# Looking for Fireplace Suggestions and Ideas



## gil_happy (Feb 6, 2018)

Hello,

We are looking to fully renovate our condo and one of the items of focus is the fireplace. The condo was originally built in the 80s and the fireplace is currently a wood burning fireplace, and has a gas igniter to start the wood, fire logs, etc placed inside the chimney. Part of the renovation will also be to replace all of the carpet with vinyl or laminate and then fully repaint.

We would be looking to convert from a wood burning fireplace to natural gas burning fireplace and to make the fireplace the focal point of the room. We are looking for suggestions and ideas on going about this. This might be a matter of having a fireplace company come out a look at the existing setup and see what they have to say. Maybe a fireplace insert (maybe that is what the fireplace company will offer)?

Once the actual fireplace / chimney portion has been taken care of, the next step might be to remove the brick and build the wall flush with the fireplace and then doing tile or some kind of stone from the floor all the way to the ceiling.

Any suggestions and idea are greatly appreciated based on the attached pictures.

Thanks in advance!


----------



## Bud9051 (Nov 11, 2015)

The cosmetics are something I can't help with, so that will be up to you. But, I'm an energy consultant and although gas is usually reasonable choosing an insert that uses sealed combustion is a win all the way around.

Is that chimney used for anything else, single flue or more?
You have gas for the igniter but be sure it can deliver the needs gas for a fireplace.
Choosing a sealed combustion unit that burns outside air eliminated any conflict with other appliances.
Do not go with an unvented fireplace !!! No matter what they might say.


Bud


----------



## gil_happy (Feb 6, 2018)

Bud9051 said:


> The cosmetics are something I can't help with, so that will be up to you. But, I'm an energy consultant and although gas is usually reasonable choosing an insert that uses sealed combustion is a win all the way around.
> 
> Is that chimney used for anything else, single flue or more?
> You have gas for the igniter but be sure it can deliver the needs gas for a fireplace.
> ...


Thanks for the quick reply.... as far as the details about the chimney / flue etc, unfortunately I really don't know. All I know if that in the 14 years that I have owned my place, I have used the fireplace maybe two times. I do know that I definitely want some sort of gas burning burning fireplace, but I don't know what the options are. Realistically, I'm not sure how much I would use a gas burning fireplace, but it would definitely be more that 2 times in 14 years


----------



## Bud9051 (Nov 11, 2015)

Get some prices but a basic insert with a chimney liner will be a couple of grand and add some more to that for the renovation you described for just the surround. For something you rarely will use that might be too much.

For resale a good insert should break even, but not recover more than you invest.

in an area where power failures need a back up for winter heat an insert can help.

Check prices and keep track of all of the steps they suggest. 

What is your primary source of heat, gas, oil, electric. If gas is it a sealed combustion system, usually it will have pvc exhaust pipes as opposed to being vented into a chimney. If it vents into the chimney then you need to determine whether there is a conflict of adding a smaller insert lining for the fireplace.

### Listing
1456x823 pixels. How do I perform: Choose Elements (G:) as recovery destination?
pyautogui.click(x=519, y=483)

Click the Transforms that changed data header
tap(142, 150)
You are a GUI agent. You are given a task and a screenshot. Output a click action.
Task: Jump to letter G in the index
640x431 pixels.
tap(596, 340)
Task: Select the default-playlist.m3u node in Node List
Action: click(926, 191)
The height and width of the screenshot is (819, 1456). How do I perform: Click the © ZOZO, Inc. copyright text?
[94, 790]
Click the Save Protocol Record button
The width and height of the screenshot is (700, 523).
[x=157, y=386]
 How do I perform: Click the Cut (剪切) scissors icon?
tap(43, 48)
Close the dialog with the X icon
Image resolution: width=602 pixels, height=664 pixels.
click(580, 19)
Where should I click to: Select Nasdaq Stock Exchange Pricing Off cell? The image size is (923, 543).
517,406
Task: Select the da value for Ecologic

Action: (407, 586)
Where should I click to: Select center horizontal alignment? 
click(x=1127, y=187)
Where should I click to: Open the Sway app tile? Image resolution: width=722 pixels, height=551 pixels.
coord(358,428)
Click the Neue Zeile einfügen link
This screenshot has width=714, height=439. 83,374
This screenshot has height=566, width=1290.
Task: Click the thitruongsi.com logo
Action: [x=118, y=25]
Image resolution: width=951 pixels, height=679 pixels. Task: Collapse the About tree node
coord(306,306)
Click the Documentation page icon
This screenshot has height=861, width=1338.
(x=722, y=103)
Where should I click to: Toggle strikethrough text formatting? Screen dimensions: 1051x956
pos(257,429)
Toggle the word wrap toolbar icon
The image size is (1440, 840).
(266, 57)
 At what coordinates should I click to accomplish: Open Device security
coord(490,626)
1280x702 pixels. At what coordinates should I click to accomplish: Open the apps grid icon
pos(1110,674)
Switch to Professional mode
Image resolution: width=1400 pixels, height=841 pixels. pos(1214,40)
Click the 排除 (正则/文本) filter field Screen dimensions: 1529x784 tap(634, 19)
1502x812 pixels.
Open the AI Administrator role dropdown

### Tasks to perform
• 1. In the fireplace thread, what kind of fireplace does Bud9051 warn against getting?
• 2. Render the listing lines as a JSON list of strings, one string per line and no blank lines, from the line holding "Where should I click to: Select Nasdaq" through the line holding "pos(1110,674)", inclusive.
The fireplace thread and the listing are unrelated pieces of material.

### Task answers
• 1. An unvented fireplace.

• 2.
[
  "Where should I click to: Select Nasdaq Stock Exchange Pricing Off cell? The image size is (923, 543).",
  "517,406",
  "Task: Select the da value for Ecologic",
  "Action: (407, 586)",
  "Where should I click to: Select center horizontal alignment? ",
  "click(x=1127, y=187)",
  "Where should I click to: Open the Sway app tile? Image resolution: width=722 pixels, height=551 pixels.",
  "coord(358,428)",
  "Click the Neue Zeile einfügen link",
  "This screenshot has width=714, height=439. 83,374",
  "This screenshot has height=566, width=1290.",
  "Task: Click the thitruongsi.com logo",
  "Action: [x=118, y=25]",
  "Image resolution: width=951 pixels, height=679 pixels. Task: Collapse the About tree node",
  "coord(306,306)",
  "Click the Documentation page icon",
  "This screenshot has height=861, width=1338.",
  "(x=722, y=103)",
  "Where should I click to: Toggle strikethrough text formatting? Screen dimensions: 1051x956",
  "pos(257,429)",
  "Toggle the word wrap toolbar icon",
  "The image size is (1440, 840).",
  "(266, 57)",
  " At what coordinates should I click to accomplish: Open Device security",
  "coord(490,626)",
  "1280x702 pixels. At what coordinates should I click to accomplish: Open the apps grid icon",
  "pos(1110,674)"
]